"In principle, we were to have announced the new government today, but last-minute details are preventing this," Jawad al-Maliki, the number two in the Shia Dawa party, led by prime minister-designate Ibrahim al-Jafari, said.
"Maybe the government will be announced tomorrow."
Al-Maliki added that Sunni Muslim politicians had dropped their demand to include former Baath Party members in Iraq's new cabinet in a bid to get more ministry posts.
The National Dialogue Council, a coalition of 10 different Sunni factions, had initially requested 16 cabinet seats. It submitted a list of candidates on Sunday that includes former Baathists, al-Maliki said.
And a Sunni delegation also met the Kurdish representatives on Monday as part of deliberations to discuss the outstanding differences on setting up a new government in Iraq.
Surge in violence
Against this backdrop of political parleys, the tide of violence sweeping Iraq shows no sign of abating.
On Monday, a number of foreigners were wounded when an explosion targeted a convoy of civilian vehicles near al-Rashid camp, southeast of Baghdad, Aljazeera reported.
Separately, a number of US soldiers were injured when an explosive device went off on a highway, west of the Iraqi capital. US helicopters were seen evacuating the wounded, Aljazeera said.
"There is no doubt that political laxity has adversely affected the security situation"
General Wafiq al-Samarrai,
presidential security adviser
Meanwhile, speaking to Aljazeera from Baghdad, General Wafiq al-Samarrai, security adviser to Iraq's president, said the tardy government-formation process had contributed to the upsurge in violence.
"There is no doubt that political laxity has adversely affected the security situation," he said.
But he added the security situation was far better than what it was before the election of the president.
"It is essential to note that the security situation has improved since that event," he said.
Earlier on Monday, Iyad al-Samarrai, assistant secretary-general of the Iraqi Islamic Party, told Aljazeera that a meeting was held on Monday with the Kurdish alliance's negotiating team, which he said showed the Kurds' understanding of Sunni demands.
Al-Jafari is trying to include as
many Iraqi factions as possible
"We thank them [Kurds] for their understanding, but we need practical actions," he said.
According to al-Samarrai, "the main disagreement at the moment is related to the number of ministerial portfolios granted to Sunni Arabs, who have been absent from the elections".
Meeting Sunni demands was necessary "in order to form a national unity government", he said.

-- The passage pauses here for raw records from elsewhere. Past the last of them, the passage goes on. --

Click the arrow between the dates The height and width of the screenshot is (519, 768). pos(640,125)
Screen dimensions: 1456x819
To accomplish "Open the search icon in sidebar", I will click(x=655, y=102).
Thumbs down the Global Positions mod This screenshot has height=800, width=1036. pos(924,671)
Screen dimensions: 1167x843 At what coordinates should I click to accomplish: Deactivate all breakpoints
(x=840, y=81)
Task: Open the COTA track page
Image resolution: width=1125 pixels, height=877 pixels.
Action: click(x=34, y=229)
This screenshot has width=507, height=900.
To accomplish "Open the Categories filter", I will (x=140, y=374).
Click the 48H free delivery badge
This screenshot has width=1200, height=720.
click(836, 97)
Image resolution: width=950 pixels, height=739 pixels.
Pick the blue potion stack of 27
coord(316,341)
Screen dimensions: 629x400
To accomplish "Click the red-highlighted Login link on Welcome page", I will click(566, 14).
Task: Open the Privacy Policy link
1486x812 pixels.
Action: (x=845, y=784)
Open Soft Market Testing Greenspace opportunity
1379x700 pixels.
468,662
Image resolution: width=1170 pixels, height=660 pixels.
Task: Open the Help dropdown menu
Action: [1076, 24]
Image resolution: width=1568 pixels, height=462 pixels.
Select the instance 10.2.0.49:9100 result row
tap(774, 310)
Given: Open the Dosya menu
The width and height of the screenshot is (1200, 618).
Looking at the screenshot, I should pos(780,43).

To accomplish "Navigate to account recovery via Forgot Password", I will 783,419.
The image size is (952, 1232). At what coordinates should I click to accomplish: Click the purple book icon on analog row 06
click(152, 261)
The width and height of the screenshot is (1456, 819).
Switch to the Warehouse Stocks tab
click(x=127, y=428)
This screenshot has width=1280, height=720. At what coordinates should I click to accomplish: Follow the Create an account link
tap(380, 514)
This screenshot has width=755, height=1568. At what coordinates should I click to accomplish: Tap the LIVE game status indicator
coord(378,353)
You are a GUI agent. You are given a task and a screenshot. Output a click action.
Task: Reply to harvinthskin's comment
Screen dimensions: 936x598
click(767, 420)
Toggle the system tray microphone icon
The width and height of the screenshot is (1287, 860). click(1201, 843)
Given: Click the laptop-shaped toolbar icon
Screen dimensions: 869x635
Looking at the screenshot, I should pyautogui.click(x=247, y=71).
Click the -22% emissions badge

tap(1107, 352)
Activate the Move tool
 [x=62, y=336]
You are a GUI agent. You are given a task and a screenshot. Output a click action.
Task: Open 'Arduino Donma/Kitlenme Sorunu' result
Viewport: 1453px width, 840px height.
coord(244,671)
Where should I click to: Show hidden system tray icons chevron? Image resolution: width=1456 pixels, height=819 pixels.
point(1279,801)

"The current suggested option is four ministries [to be granted to Sunni Arabs], and they may be raised to five.
"However, our demand is for at least seven ministries in order to achieve the required balance among the parties concerned."
The Iraqi Islamic Party leader added: "We had previously asked for berths no fewer than those got by the other alliances. Our demand was that Sunni Arabs should be granted nine seats in this government. The number has been reduced to seven after negotiations."
Al-Samarrai continued: "If our demands are met, we, the representatives of Sunni Arabs holding negotiations, will call on the whole Sunni Arab society to offer its political support to this government. We will announce our support to it.
"However, if our demands are not met, it will be difficult for us to agree on a nominal presence in the government."
"Our demand is for at least seven ministries in order to achieve the required balance among the parties concerned"
Iraqi Islamic Party leader
Senior officials had earlier suggested that al-Jafari could unveil a cabinet based on a broad coalition of Shia, Sunni and Kurds.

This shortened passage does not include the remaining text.